Exercise requirements: Continue the FAQ about using AI coding assistants at work from the point where it stops, beginning with a reply to its final question.

Is it safe to paste our company's code into ChatGPT or Claude?

Not into a personal or free consumer account. Free tiers can retain prompts and use them to train models, which is why companies like Samsung banned consumer ChatGPT after employees leaked internal code — and surveys find most employees paste company data in anyway. Use an enterprise plan with training and retention disabled, follow your employer's AI policy, and keep secrets, credentials, and customer data out of prompts entirely.

Can I trust AI-generated code enough to ship it without review?

No. Studies find security flaws in a large share of AI-written code, and roughly one in five packages that models suggest do not exist — a gap attackers exploit through slopsquatting. Developers agree — even those who rarely see hallucinations will not merge without checks. Treat AI output as a draft from a fast junior engineer — read it, test it, and own it.

Are there legal or licensing risks to using AI-generated code?

Saved dataset items:
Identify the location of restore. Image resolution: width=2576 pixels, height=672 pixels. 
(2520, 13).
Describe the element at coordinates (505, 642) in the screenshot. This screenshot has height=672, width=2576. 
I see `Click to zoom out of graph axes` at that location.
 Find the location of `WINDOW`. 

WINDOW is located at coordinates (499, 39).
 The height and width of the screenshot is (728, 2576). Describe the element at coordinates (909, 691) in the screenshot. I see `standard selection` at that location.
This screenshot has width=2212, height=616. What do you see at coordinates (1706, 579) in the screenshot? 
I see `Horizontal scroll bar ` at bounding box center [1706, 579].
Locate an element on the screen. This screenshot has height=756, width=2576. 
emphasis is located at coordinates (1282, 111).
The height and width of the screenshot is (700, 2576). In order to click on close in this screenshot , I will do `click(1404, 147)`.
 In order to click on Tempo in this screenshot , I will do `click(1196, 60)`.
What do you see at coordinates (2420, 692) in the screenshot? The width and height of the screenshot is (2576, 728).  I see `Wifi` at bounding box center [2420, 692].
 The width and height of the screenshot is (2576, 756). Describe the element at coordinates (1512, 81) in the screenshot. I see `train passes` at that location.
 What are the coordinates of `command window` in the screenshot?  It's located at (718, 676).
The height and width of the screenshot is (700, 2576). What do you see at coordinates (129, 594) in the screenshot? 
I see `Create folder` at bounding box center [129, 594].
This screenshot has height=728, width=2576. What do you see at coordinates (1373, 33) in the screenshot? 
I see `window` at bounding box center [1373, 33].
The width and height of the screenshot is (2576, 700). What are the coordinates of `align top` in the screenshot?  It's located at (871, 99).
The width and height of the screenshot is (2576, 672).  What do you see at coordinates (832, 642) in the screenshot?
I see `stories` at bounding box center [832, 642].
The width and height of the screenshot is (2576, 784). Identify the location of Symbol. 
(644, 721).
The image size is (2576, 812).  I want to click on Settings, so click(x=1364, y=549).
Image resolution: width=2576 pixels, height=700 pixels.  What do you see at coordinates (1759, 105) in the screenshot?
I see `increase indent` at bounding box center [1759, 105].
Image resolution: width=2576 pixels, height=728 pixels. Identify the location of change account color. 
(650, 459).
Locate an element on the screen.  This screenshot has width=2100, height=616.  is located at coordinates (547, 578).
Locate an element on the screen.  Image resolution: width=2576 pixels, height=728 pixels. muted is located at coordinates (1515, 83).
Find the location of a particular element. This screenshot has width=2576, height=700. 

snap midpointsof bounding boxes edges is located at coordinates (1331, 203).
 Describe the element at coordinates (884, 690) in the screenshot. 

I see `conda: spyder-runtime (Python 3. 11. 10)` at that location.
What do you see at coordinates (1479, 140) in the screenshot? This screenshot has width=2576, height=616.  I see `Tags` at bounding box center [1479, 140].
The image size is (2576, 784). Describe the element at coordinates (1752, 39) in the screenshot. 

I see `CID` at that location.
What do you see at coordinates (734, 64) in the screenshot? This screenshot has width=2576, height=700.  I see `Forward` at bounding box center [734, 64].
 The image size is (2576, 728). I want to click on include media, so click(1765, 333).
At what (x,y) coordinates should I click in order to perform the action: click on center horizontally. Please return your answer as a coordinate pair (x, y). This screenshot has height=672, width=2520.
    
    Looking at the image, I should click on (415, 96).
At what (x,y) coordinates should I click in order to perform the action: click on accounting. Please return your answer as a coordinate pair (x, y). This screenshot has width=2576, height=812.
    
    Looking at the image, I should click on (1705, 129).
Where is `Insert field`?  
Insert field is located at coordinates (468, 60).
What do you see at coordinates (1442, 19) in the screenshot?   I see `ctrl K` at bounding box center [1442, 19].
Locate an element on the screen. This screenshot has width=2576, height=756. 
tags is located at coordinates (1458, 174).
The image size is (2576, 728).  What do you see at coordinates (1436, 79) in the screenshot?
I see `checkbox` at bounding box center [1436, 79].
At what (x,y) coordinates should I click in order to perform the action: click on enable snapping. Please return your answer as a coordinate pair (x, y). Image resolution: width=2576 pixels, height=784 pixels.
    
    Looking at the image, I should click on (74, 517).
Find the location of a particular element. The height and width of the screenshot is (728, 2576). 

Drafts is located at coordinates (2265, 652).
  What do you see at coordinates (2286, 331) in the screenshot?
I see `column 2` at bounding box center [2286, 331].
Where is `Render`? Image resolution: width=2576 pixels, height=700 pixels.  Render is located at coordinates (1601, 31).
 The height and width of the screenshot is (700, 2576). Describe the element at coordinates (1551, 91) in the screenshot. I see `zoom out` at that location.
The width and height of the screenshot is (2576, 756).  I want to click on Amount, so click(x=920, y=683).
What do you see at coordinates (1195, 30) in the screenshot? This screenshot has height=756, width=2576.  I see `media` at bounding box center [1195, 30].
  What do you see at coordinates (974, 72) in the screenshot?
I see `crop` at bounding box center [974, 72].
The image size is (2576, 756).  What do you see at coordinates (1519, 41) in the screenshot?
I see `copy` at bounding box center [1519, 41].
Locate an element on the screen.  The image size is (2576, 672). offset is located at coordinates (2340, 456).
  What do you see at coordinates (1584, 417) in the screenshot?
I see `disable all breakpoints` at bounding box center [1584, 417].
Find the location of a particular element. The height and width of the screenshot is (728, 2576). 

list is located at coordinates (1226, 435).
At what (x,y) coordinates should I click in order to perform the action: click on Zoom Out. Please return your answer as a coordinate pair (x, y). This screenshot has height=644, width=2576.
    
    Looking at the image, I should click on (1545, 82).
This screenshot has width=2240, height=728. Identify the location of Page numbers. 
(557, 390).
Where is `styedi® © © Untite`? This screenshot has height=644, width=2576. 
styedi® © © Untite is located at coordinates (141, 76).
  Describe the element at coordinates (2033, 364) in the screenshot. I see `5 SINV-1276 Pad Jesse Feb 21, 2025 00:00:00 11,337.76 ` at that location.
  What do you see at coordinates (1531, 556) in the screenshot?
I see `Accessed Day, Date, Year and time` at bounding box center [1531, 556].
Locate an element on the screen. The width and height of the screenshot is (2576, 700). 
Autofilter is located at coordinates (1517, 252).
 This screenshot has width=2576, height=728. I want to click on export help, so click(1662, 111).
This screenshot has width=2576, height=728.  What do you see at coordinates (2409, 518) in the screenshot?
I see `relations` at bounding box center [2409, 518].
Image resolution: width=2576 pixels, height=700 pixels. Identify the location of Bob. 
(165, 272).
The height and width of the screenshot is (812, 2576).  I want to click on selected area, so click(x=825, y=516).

Your response:
There can be. Models can reproduce code that carries a restrictive license, and the copyright status of AI output is still unsettled. For anything you will ship, follow your company's IP policy, avoid pasting in third-party or proprietary code, and treat AI suggestions as something to review for provenance rather than copy blindly.

Will AI replace software developers?

The current evidence points to task-shift, not replacement. Adoption is near-universal (84 to 90% in the 2025 Stack Overflow and DORA surveys), but trust is low and the top complaint is output that is almost right but not quite. AI compresses boilerplate, tests, and first drafts; the judgment — design, review, debugging, deciding what to build — stays with the developer. DORA found that AI amplifies a team's existing strengths and weaknesses rather than substituting for them.